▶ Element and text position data
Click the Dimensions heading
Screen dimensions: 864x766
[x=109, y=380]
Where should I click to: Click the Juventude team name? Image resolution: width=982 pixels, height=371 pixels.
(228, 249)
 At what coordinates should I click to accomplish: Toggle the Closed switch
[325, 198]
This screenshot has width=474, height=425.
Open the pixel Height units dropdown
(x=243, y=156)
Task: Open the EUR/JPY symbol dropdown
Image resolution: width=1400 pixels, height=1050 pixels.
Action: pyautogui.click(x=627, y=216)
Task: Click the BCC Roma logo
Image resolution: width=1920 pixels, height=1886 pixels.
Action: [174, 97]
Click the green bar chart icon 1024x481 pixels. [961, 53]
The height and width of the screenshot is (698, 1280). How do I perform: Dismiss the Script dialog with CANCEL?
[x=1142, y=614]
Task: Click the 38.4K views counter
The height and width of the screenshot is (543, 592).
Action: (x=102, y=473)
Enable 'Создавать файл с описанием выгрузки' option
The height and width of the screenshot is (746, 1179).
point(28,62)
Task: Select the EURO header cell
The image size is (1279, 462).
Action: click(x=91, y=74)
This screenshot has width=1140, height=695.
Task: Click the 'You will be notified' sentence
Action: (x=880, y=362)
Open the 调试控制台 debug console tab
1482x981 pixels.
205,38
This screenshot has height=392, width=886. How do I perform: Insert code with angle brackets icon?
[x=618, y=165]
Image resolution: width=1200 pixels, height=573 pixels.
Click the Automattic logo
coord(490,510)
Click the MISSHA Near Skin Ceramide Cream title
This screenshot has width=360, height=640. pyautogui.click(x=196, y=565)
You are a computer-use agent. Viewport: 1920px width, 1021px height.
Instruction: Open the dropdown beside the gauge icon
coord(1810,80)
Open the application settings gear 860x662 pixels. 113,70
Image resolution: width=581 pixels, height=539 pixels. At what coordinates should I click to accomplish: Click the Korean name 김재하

▶ Objective
Repeat the lines above, starting with the line that contains "This screenshot has width=474, height=425." and going on through the line that contains "Open the application".

▶ Final answer
This screenshot has width=474, height=425.
Open the pixel Height units dropdown
(x=243, y=156)
Task: Open the EUR/JPY symbol dropdown
Image resolution: width=1400 pixels, height=1050 pixels.
Action: pyautogui.click(x=627, y=216)
Task: Click the BCC Roma logo
Image resolution: width=1920 pixels, height=1886 pixels.
Action: [174, 97]
Click the green bar chart icon 1024x481 pixels. [961, 53]
The height and width of the screenshot is (698, 1280). How do I perform: Dismiss the Script dialog with CANCEL?
[x=1142, y=614]
Task: Click the 38.4K views counter
The height and width of the screenshot is (543, 592).
Action: (x=102, y=473)
Enable 'Создавать файл с описанием выгрузки' option
The height and width of the screenshot is (746, 1179).
point(28,62)
Task: Select the EURO header cell
The image size is (1279, 462).
Action: click(x=91, y=74)
This screenshot has width=1140, height=695.
Task: Click the 'You will be notified' sentence
Action: (x=880, y=362)
Open the 调试控制台 debug console tab
1482x981 pixels.
205,38
This screenshot has height=392, width=886. How do I perform: Insert code with angle brackets icon?
[x=618, y=165]
Image resolution: width=1200 pixels, height=573 pixels.
Click the Automattic logo
coord(490,510)
Click the MISSHA Near Skin Ceramide Cream title
This screenshot has width=360, height=640. pyautogui.click(x=196, y=565)
You are a computer-use agent. Viewport: 1920px width, 1021px height.
Instruction: Open the dropdown beside the gauge icon
coord(1810,80)
Open the application settings gear 860x662 pixels. 113,70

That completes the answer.